The raw forest cover map was post-processed by the application of the minimum mapping unit (MMU) filter removing forest areas of less than 0.5 ha and low build-up filter removing cottage areas, gardens, playgrounds, lawns, etc. After filtering, the mapping resulted in 100% correct classification of non-forest and a 90% correct classification of forest (Table 2). The resulting map reported a forest area of 597,980 ha (±8573) corresponding to a forest fraction of 13.9%. The error-adjusted estimate was 636,079 ha corresponding to a forest fraction of 14.8%.

3.2. Forest Type Model

For the forest type classification, the RF model training resulted in 500 trees and 11 splitting features per tree node. Based on the Boruta simulations, all 33 input features were found to be significant (Figure 3). The most important feature in predicting tree type was the winter NDVI image (NDVIw) followed by the SAR VH polarization summer image (VHs) and the band 11 SWIR summer image (B11s). The SAR VH polarization winter image (VHw) comes out as the fourth most important feature. When considering the individual type of data, the summer image was in most cases markedly more important for the classification than the winter image. Most of the textural features were less important for this type of classification.

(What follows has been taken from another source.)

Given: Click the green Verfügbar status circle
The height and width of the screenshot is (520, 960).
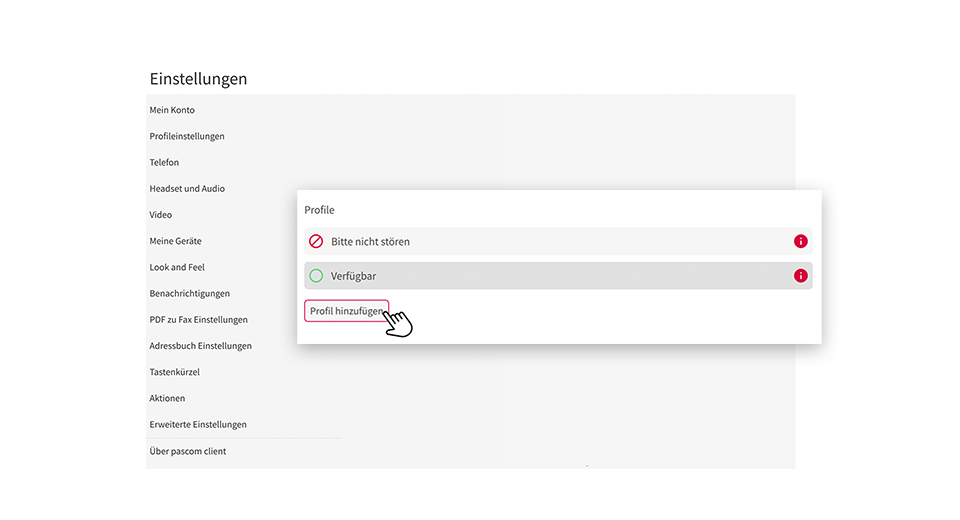Looking at the screenshot, I should point(316,276).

The mapping of forest types (broadleaf and conifer) resulted in an overall accuracy of 95% in the correct classification of 95% (PA) of conifer and 96% (PA) of broadleaf forest (

Table 3. Confusion matrix and producer (PA), user (UA), and overall (OA) accuracy statistics of the forest type classification based on the independent evaluation data. Entries in the matrix represent the number of pixels and proportions in brackets. Forest area distribution to forest types and the corresponding 95% confidence interval (CI 95%) are based on the post-filtered forest area estimate (Table 2).

Forest Type	Reference
Prediction	Conifer	Broadleaf	Total Pred.
Conifer	503 (42.6%)	27 (2.3%)	530
Broadleaf	29 (2.5%)	623 (52.7%)	652
Total ref.	532	650	1182
PA	0.95	0.96
UA	0.95	0.96
OA	0.95
Area (ha)	268,824	329,156
CI 95% (ha)	±7247	±7247

). As for the forest vs. non-forest classification, the forest type classification revealed a balanced level of commission/omission errors. The estimated conifer forest area adjusted for classification errors was 268,824 ha (±7247 ha), corresponding to a fraction 45.0% of the forest area. The adjusted broadleaf forest area was estimated to 329,156 ha (±7247 ha), corresponding to 55.0% of the forest area.

3.3. Tree Species Model

The training of the RF tree species classification model resulted in 500 trees and four splitting features per tree node. Based on the Boruta simulations, all 33 input features were found to be significant. The most important feature in predicting tree species was the summer SAR image in VV polarization (VVs) followed by the winter VV image (VVw) and the band 12 SWIR summer image (B12s) (Figure 4). The SAR VH polarization winter image (VHw) is shown to be the fourth most important feature. As for the other classifications, the S-1 SAR features were generally important for the classification of individual species, but we found no particular pattern in the importance of summer vs. winter features for the classification. As for the forest type model, the textural features from the optical imagery were less important for the species type classification.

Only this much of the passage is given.